O preço da superficialidade e o caminho para a autenticidade
O custo desse cenário para nossa saúde mental é alto. Ansiedade, vazio existencial, dificuldade em estabelecer vínculos duradouros e um senso de inautenticidade são apenas alguns dos sintomas. Estamos sempre “ligados”, mas raramente profundamente “conectados” a nós mesmos ou aos outros.
Então, o que fazer? Não se trata de demonizar a tecnologia, mas de um convite à reflexão.
Questionar a performance: Comece a notar o quanto você se curva à necessidade de ser “perfeito” online.
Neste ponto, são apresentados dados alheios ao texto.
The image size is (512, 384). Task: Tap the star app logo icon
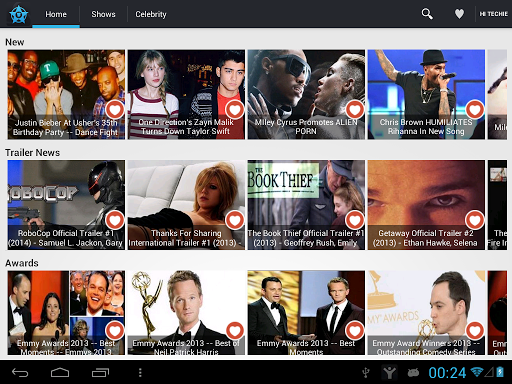pyautogui.click(x=19, y=14)
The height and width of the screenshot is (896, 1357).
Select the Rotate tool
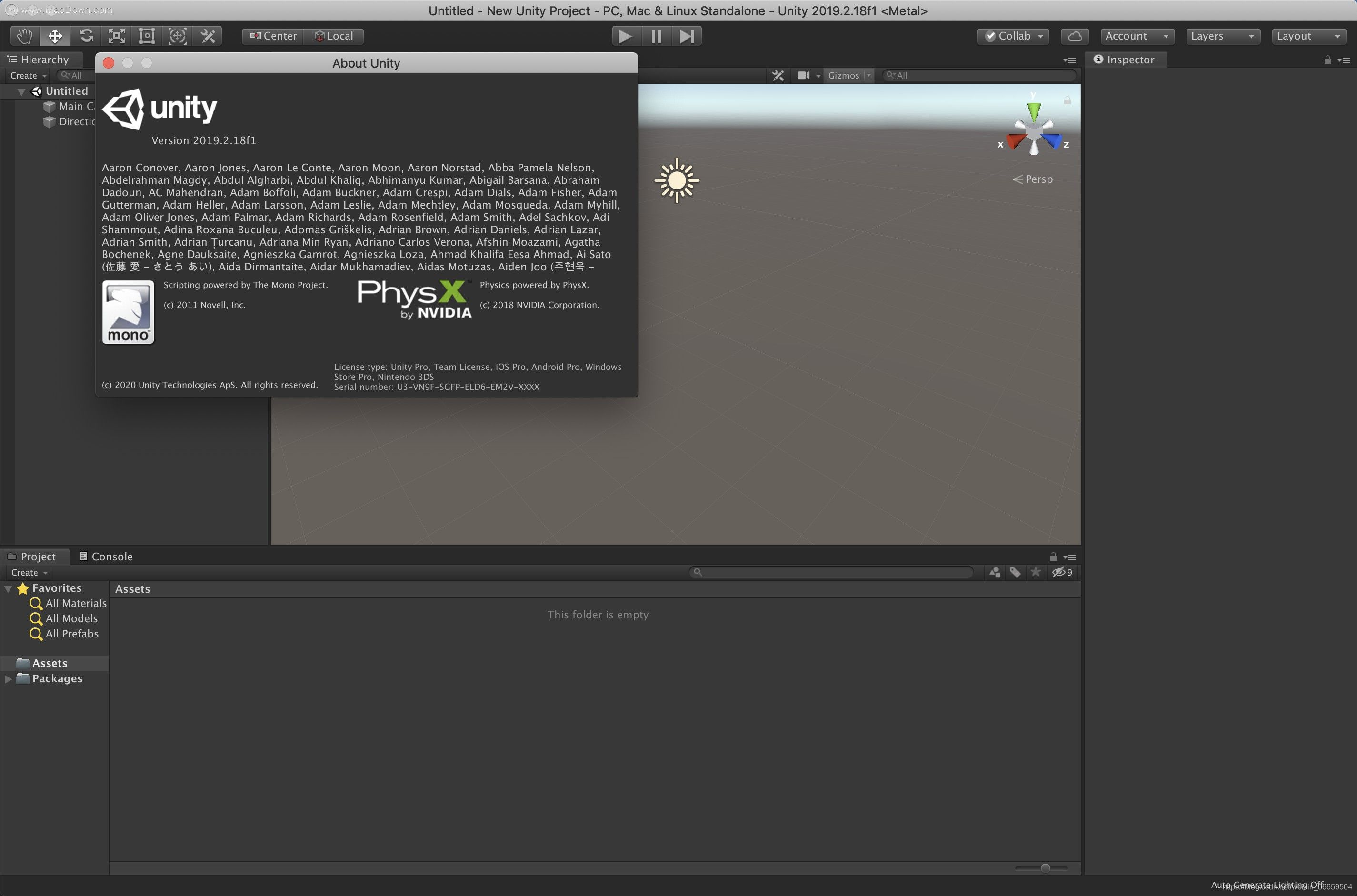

Permita-se ser vulnerável, postar menos sobre o “ideal” e mais sobre o “real”. O verdadeiro reconhecimento vem da aceitação da sua autenticidade.
Cultivar vínculos reais: Priorize encontros presenciais, conversas profundas, e a construção de relacionamentos que permitam a troca genuína de emoções, mesmo as difíceis. Busque pessoas que sejam capazes de “conter” suas emoções e de construir narrativas junto com você.
Tolerar o vazio: O tédio, a solidão e o “nada para fazer” podem ser incômodos no início, mas são espaços valiosos para a auto-reflexão e o contato com suas experiências “não-pensadas”. Desligue o celular de vez em quando e apenas “esteja”.
Aprender a narrar: Reserve tempo para refletir sobre seus dias, suas experiências, seus sentimentos. Escreva um diário, converse com alguém de confiança. Ajude sua mente a conectar os pontos e a construir a história da sua vida, em vez de vivê-la em fragmentos.
A era digital é uma ferramenta poderosa, mas não deve ser a lente única pela qual enxergamos a nós mesmos e aos outros. A verdadeira conexão e uma saúde mental mais robusta florescem quando nos permitimos ser imperfeitos, abraçar a vulnerabilidade e construir relacionamentos que transcendam a tela, baseados na profundidade e no autêntico reconhecimento. É um trabalho constante, mas fundamental para que, entre tantos “likes”, possamos encontrar a paz da verdadeira conexão.